▼
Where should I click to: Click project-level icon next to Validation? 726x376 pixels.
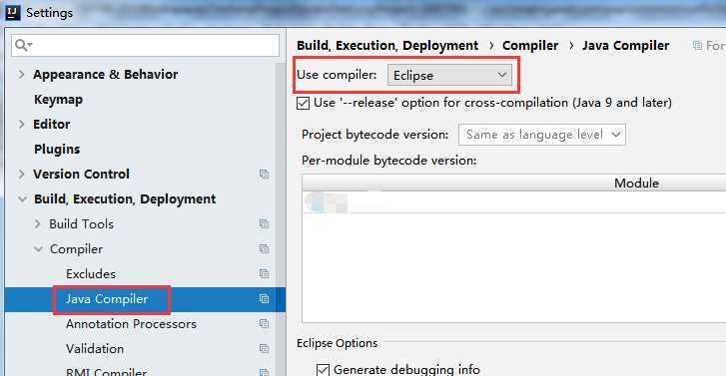tap(264, 349)
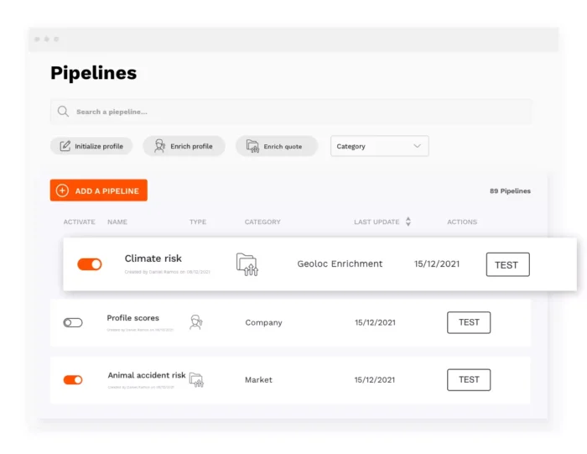The width and height of the screenshot is (587, 454).
Task: Turn off the Animal accident risk toggle
Action: [x=73, y=380]
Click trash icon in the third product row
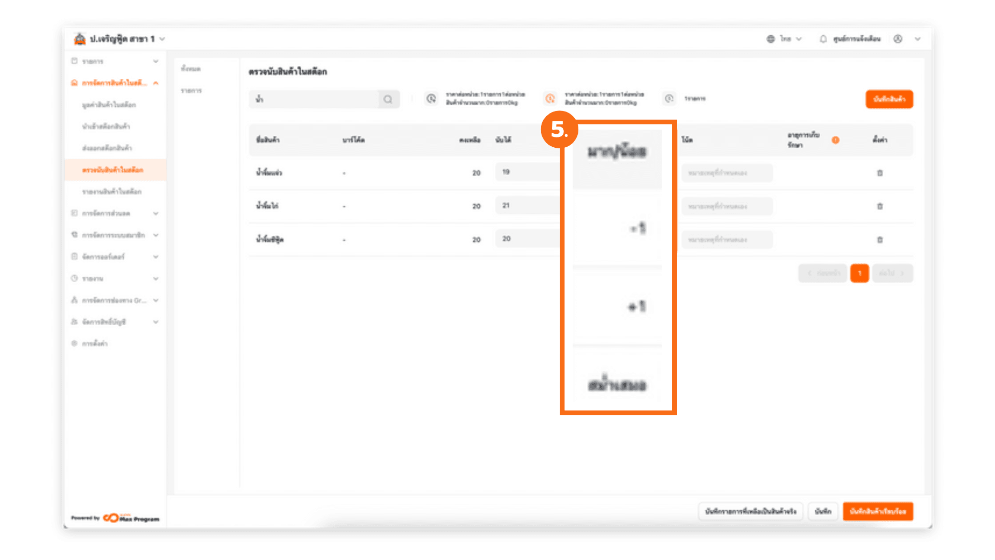 879,240
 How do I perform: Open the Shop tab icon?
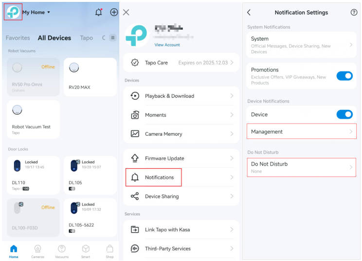(109, 251)
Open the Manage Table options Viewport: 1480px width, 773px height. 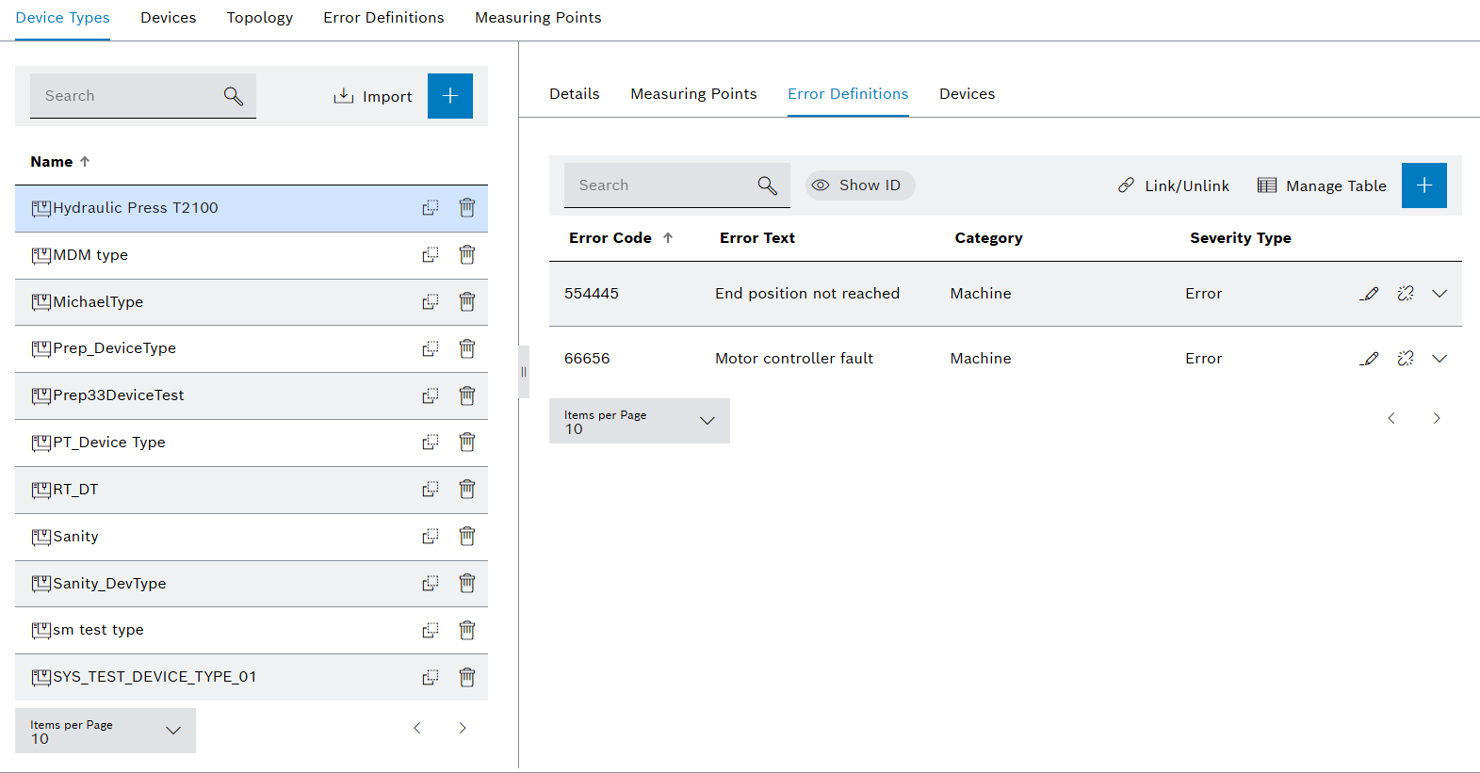(1322, 185)
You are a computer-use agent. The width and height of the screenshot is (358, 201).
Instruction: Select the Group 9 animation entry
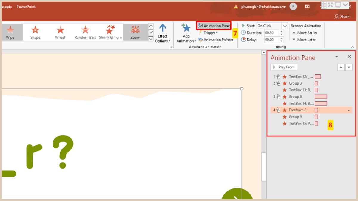pos(295,116)
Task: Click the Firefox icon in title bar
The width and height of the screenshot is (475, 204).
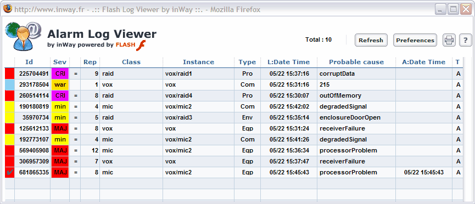Action: (x=8, y=8)
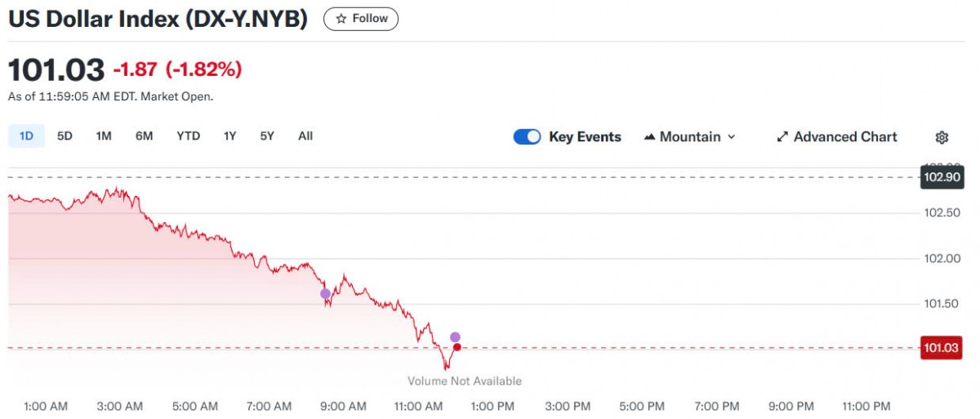The height and width of the screenshot is (419, 980).
Task: Click the Follow star button
Action: (361, 19)

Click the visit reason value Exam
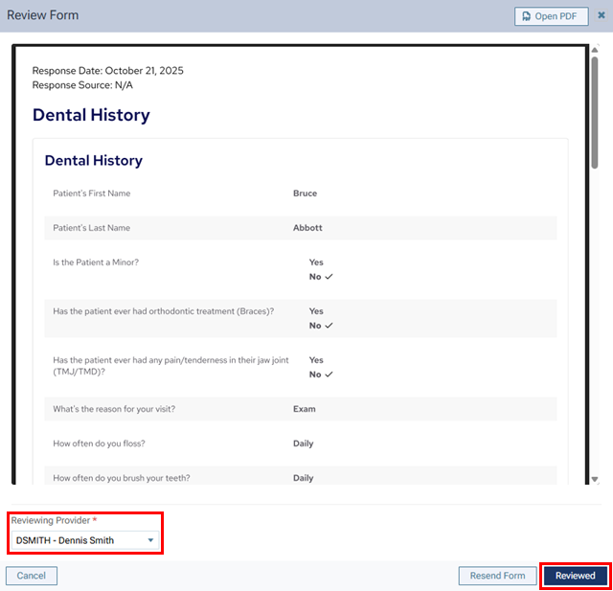304,409
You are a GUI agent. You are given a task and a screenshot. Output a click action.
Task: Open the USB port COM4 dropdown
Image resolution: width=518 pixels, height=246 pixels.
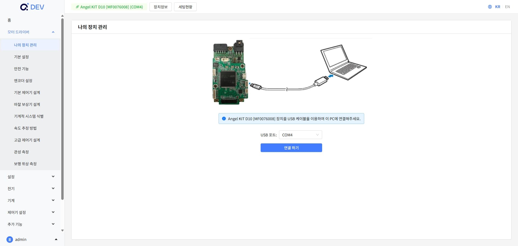pos(300,135)
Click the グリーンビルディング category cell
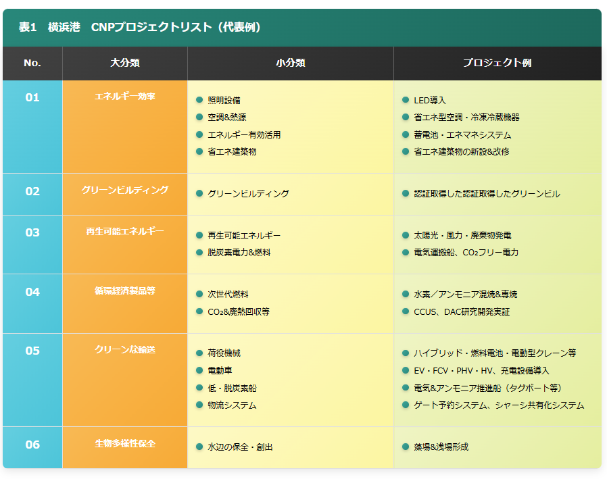The height and width of the screenshot is (479, 607). pos(125,190)
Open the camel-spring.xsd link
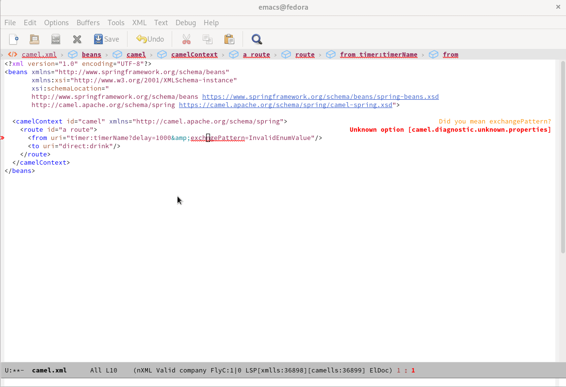Viewport: 566px width, 387px height. [x=285, y=105]
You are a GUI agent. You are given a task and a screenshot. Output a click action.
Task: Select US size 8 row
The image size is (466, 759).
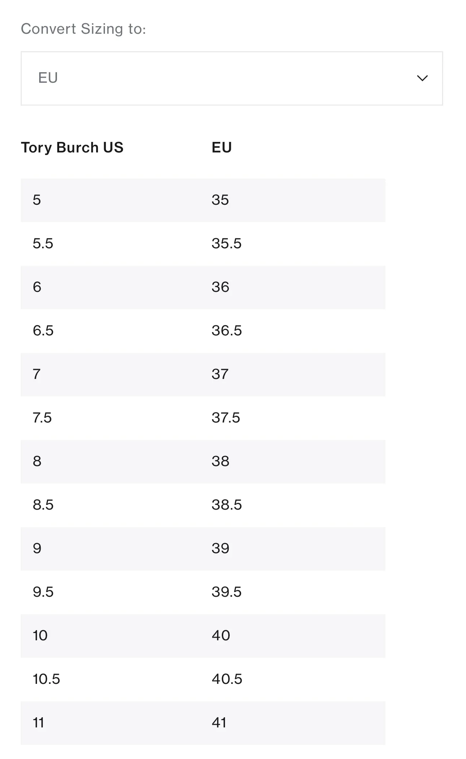point(203,461)
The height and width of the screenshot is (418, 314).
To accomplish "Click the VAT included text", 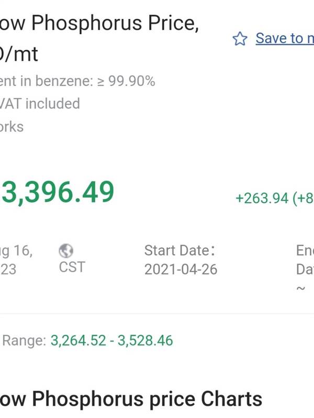I will coord(40,103).
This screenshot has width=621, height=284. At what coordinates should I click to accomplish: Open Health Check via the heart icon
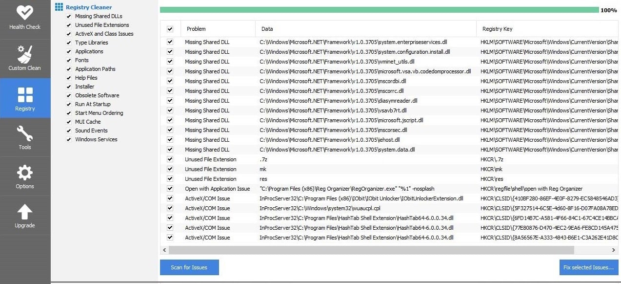(25, 13)
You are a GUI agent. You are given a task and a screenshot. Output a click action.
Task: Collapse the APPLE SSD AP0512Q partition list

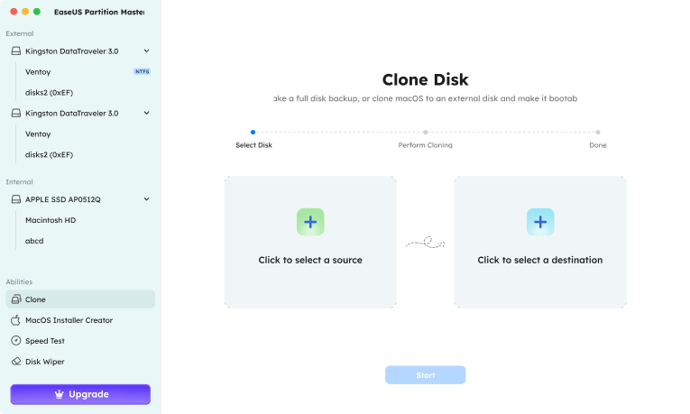[147, 199]
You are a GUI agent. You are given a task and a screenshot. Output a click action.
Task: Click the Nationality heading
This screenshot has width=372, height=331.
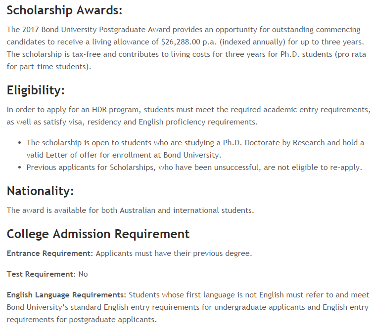click(x=41, y=191)
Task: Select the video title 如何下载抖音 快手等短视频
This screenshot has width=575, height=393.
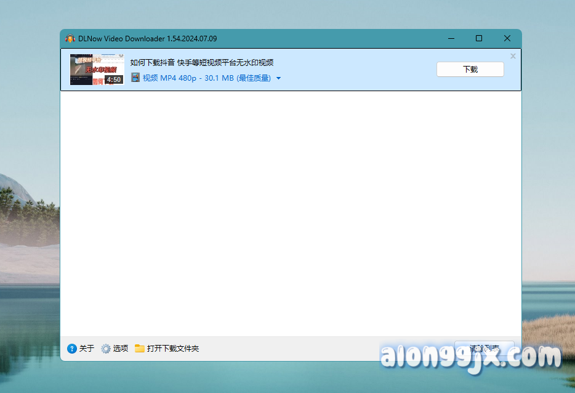Action: click(202, 62)
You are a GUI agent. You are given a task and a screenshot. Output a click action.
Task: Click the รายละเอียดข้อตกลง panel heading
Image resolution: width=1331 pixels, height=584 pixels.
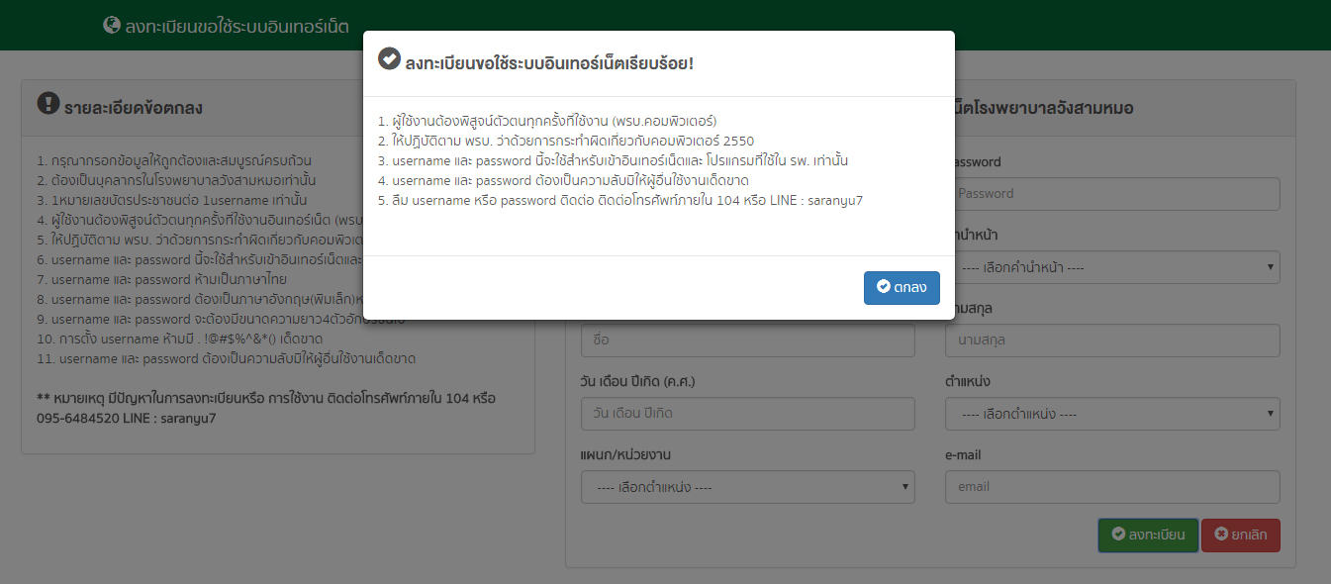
▲
> [What you need to do]:
Once the line with "This screenshot has width=621, height=284." is found, output it and every line after it through the end of the listing, exactly, without pictures.

> [Problem solution]:
This screenshot has width=621, height=284. At what coordinates should I click to accomplish: Open Health Check via the heart icon
(25, 13)
You are a GUI agent. You are given a task and a screenshot. Output a click action.
Task: Collapse the APPLE SSD AP0512Q partition list

[147, 199]
You are a GUI agent. You are given a task and a screenshot. Output a click action.
Task: Click the Nationality heading
This screenshot has width=372, height=331.
click(x=41, y=191)
Task: Select the video title 如何下载抖音 快手等短视频
This screenshot has width=575, height=393.
Action: click(202, 62)
You are a GUI agent. You are given a task and a screenshot. Output a click action.
Task: Click the รายละเอียดข้อตกลง panel heading
Image resolution: width=1331 pixels, height=584 pixels.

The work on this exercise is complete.